Processing is orchestrated with Oozie. Every time new data arrives, a new dataset is created with a unique identifier in a well-defined location in HDFS. Oozie coordinators watch that location and simply launch Crunch jobs to create downstream datasets, which may subsequently be picked up by other coordinators. At the time of this writing, datasets and updates are identified by UUIDs to keep them unique. However, we are in the process of placing new data in timestamp-based partitions in order to better work with Oozie’s nominal time model.

Moving Forward

We are looking to two major steps to maximize the value from this system more efficiently.

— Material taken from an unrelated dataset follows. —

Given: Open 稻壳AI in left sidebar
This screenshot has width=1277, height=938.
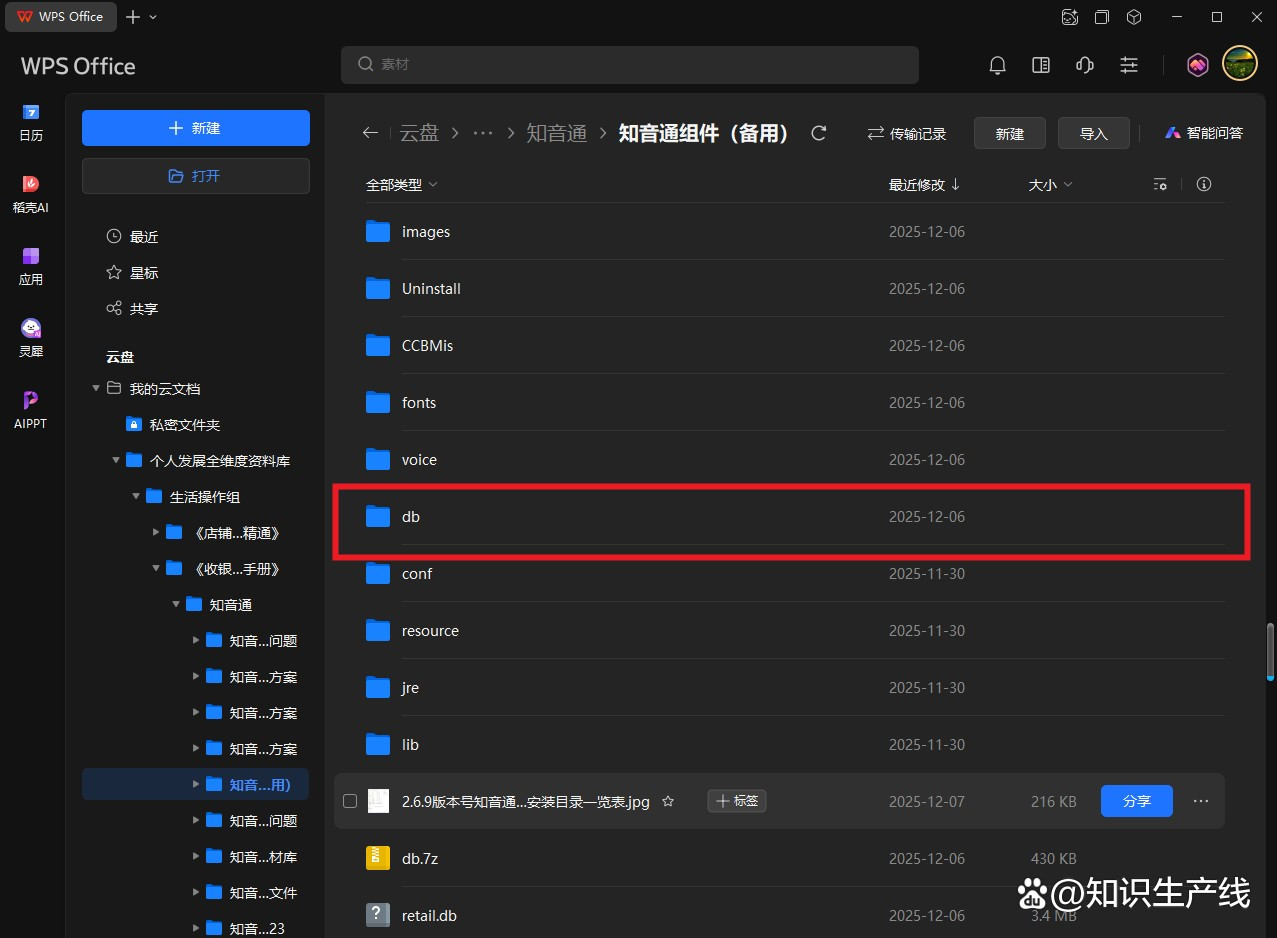Looking at the screenshot, I should [31, 194].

First, we want to create prescriptive practices around the Hadoop ecosystem and its supporting libraries. A number of good practices are defined in this book and elsewhere, but they often require significant expertise to implement effectively. We are using and building libraries that make such patterns explicit and accessible to a larger audience. Crunch offers some good examples of this, with a variety of join and processing patterns built into the library.

Second, our growing catalog of datasets has created a demand for simple and prescriptive data management to complement the processing features offered by Crunch. We have been adopting the Kite SDK to meet this need in some use cases, and expect to expand its use over time.

The end goal is a secure, scalable catalog of data to support many needs in healthcare, including problems that have not yet emerged. Hadoop has shown it can scale to our data and processing needs, and higher-level libraries are now making it usable by a larger audience for manyproblems.